→ What you will do: Below are some records; return all of them exactly as they are.

→ Supplied information:
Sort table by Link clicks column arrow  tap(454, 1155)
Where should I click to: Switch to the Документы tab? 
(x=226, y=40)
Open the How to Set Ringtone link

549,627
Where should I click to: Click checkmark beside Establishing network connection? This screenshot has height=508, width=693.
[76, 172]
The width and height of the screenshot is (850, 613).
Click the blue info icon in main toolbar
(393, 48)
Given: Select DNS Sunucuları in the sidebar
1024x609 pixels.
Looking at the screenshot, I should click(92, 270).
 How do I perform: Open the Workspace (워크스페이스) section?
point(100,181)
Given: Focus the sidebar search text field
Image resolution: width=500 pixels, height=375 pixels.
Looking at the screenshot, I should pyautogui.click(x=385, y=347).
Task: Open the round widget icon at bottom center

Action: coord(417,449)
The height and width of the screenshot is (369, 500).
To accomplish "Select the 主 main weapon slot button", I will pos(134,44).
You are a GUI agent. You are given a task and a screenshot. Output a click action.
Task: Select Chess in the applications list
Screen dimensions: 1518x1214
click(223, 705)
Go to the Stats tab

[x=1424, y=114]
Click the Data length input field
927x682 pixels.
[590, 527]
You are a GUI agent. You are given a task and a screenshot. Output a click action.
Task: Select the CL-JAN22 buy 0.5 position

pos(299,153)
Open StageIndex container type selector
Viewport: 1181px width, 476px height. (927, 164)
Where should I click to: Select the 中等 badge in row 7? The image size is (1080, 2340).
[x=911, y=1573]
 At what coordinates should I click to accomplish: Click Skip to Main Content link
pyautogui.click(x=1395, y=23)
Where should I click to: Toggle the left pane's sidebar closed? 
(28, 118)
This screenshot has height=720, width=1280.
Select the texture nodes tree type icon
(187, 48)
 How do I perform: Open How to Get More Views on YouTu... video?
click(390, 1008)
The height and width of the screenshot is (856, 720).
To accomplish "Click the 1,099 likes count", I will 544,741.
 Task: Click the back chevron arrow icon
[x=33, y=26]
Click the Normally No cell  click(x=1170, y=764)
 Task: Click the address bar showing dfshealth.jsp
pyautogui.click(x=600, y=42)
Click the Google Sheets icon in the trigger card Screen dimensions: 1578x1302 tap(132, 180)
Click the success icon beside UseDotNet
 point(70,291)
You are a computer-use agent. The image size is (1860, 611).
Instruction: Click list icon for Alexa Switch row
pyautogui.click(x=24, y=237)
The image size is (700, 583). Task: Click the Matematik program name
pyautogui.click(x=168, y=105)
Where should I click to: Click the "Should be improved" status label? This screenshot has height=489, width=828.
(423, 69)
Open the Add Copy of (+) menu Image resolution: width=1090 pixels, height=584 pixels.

→ The completed task:
Sort table by Link clicks column arrow  tap(454, 1155)
Where should I click to: Switch to the Документы tab? 
(x=226, y=40)
Open the How to Set Ringtone link

549,627
Where should I click to: Click checkmark beside Establishing network connection? This screenshot has height=508, width=693.
[76, 172]
The width and height of the screenshot is (850, 613).
Click the blue info icon in main toolbar
(393, 48)
Given: Select DNS Sunucuları in the sidebar
1024x609 pixels.
Looking at the screenshot, I should click(92, 270).
 How do I perform: Open the Workspace (워크스페이스) section?
point(100,181)
Given: Focus the sidebar search text field
Image resolution: width=500 pixels, height=375 pixels.
Looking at the screenshot, I should pyautogui.click(x=385, y=347).
Task: Open the round widget icon at bottom center

Action: coord(417,449)
The height and width of the screenshot is (369, 500).
To accomplish "Select the 主 main weapon slot button", I will pos(134,44).
You are a GUI agent. You are given a task and a screenshot. Output a click action.
Task: Select Chess in the applications list
Screen dimensions: 1518x1214
click(223, 705)
Go to the Stats tab

[x=1424, y=114]
Click the Data length input field
927x682 pixels.
[590, 527]
You are a GUI agent. You are given a task and a screenshot. Output a click action.
Task: Select the CL-JAN22 buy 0.5 position

pos(299,153)
Open StageIndex container type selector
Viewport: 1181px width, 476px height. (927, 164)
Where should I click to: Select the 中等 badge in row 7? The image size is (1080, 2340).
[x=911, y=1573]
 At what coordinates should I click to accomplish: Click Skip to Main Content link
pyautogui.click(x=1395, y=23)
Where should I click to: Toggle the left pane's sidebar closed? 
(28, 118)
This screenshot has height=720, width=1280.
Select the texture nodes tree type icon
(187, 48)
 How do I perform: Open How to Get More Views on YouTu... video?
click(390, 1008)
The height and width of the screenshot is (856, 720).
To accomplish "Click the 1,099 likes count", I will 544,741.
 Task: Click the back chevron arrow icon
[x=33, y=26]
Click the Normally No cell  click(x=1170, y=764)
 Task: Click the address bar showing dfshealth.jsp
pyautogui.click(x=600, y=42)
Click the Google Sheets icon in the trigger card Screen dimensions: 1578x1302 tap(132, 180)
Click the success icon beside UseDotNet
 point(70,291)
You are a computer-use agent. The image size is (1860, 611).
Instruction: Click list icon for Alexa Switch row
pyautogui.click(x=24, y=237)
The image size is (700, 583). Task: Click the Matematik program name
pyautogui.click(x=168, y=105)
Where should I click to: Click the "Should be improved" status label? This screenshot has height=489, width=828.
(423, 69)
Open the Add Copy of (+) menu Image resolution: width=1090 pixels, height=584 pixels.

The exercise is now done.